Saladino bajó la mirada, pensativo. Sabía que la situación era arriesgada, y que Saif al-Din era astuto y podría llegar a circunstancias extremas, inclusive forjar una alianza con los frajs, también llamados cruzados. Pero el jefe sarraceno intuía que quien conspiraba en las sombras no era turco ni cristiano y que el zénguida era simplemente una marioneta.

—Por aquí caminan los mercaderes turcomanos —dijo, señalando con el dedo una pequeña cordillera en el mapa—. A partir de mañana ninguno llegará hasta el castillo.

El jefe kurdo volvió a sujetar su tahalí. Desnudó su kindjal, miró fijamente el filo y dijo:

—Y cuando haya pasado el tiempo suficiente, golpearemos como un rayo. Ya veremos si esos perros nizaríes tienen tanta magia como pregonan.

Los comandantes salieron de la tienda. Afuera reinaba el silencio, como si haber pronunciado el nombre del temible Sinan hubiera acallado la noche. Gran parte del valle había sido rodeado con antorchas, y en cada loma se había colocado un vigía. Los rayos carmesíes de la luna habían menguado bastante, pero aun así la macabra esencia de la oscuridad permanecía.

Era inevitable no sentir el frío aliento del miedo agazapado con una ponzoñosa daga en la mano.

Saladino bajó la cortina que funcionaba como puerta. Vagos temores turbaban su alma. Era inevitable no sentir el frío aliento del miedo agazapado con una ponzoñosa daga en la mano.
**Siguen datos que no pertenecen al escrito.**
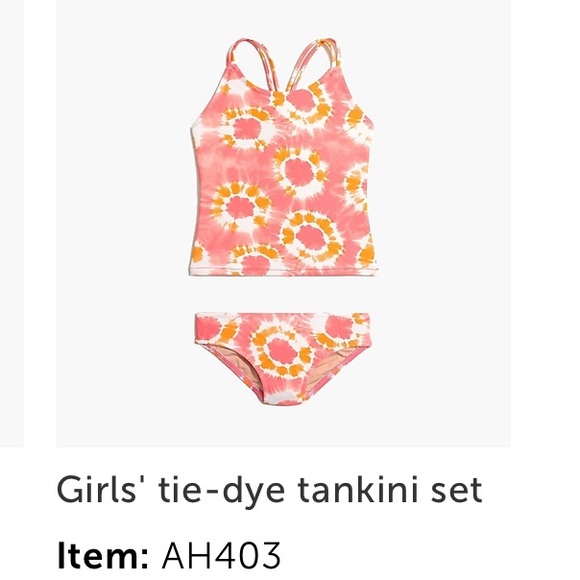This screenshot has height=580, width=580.
Task: Click the white strip right of the product photo
Action: click(545, 223)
Estaba seguro de que su plan y su acero no fallarían porque Rashid ad-Din Sinan era un simple hombre… un hombre que se había mantenido fuera de los límites humanos y a quien una monstruosa leyenda se sometía… pero un hombre al fin y al cabo.
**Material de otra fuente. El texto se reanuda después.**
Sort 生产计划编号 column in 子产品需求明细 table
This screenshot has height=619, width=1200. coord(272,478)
Así, sumido en un torbellino de especulaciones, se recostó sobre las sábanas. Del lado izquierdo su filosa daga descansaba. La radiante kindjal, pulida con la sangre de valientes hombres, aguardaba a la derecha de su amo. El sultán fijó la vista hacia la parte más alta de la carpa. Del centro hacia abajo una vara de cedro se deslizaba como una pavorosa cobra del desierto. A mitad de la estaca resplandecía la lámpara. Una delgada flama brotaba en su interior con la intensidad de un pequeño sol. Saladino observó. Aquel fuego no era el fuego que acostumbraba a ver. Había algo raro. Como si detrás se ocultara una astuta malicia. Como si detrás se asomara un ojo vigilante.
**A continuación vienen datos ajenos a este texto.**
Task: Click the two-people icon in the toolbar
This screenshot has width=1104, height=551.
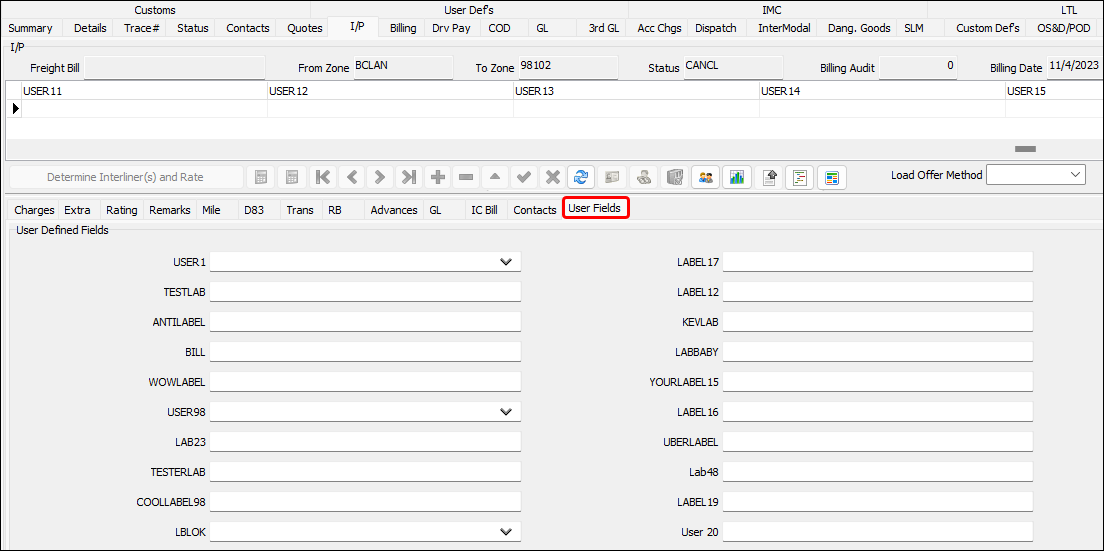Action: (706, 177)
Pronto la calma se convirtió en preocupación y la preocupación dio paso al peligro. El jefe kurdo extendió ambos brazos para sujetar sus sables. Pero había sido despojado de las armas. La respiración se aceleró como quien se encuentra a merced de un león. No se movió. Contempló una figura cuyos ojos eran como el negro fuego de Satán. Un turbante le cubría la cabeza e iba vestido a la manera de los antiguos persas. Era un hombre sin alma o un alma del infierno. Cuando se giró a la salida una risotada se arrastró tras él como la carcajada de una hiena.

Saladino volteó a la derecha. Su espíritu se quebró como el vidrio. Había una nota atravesada por una picuda daga. Se levantó de un salto y atravesó la puerta. Una luz rojiza remontaba el gran peñasco y se perdía entre los muros de la fortaleza.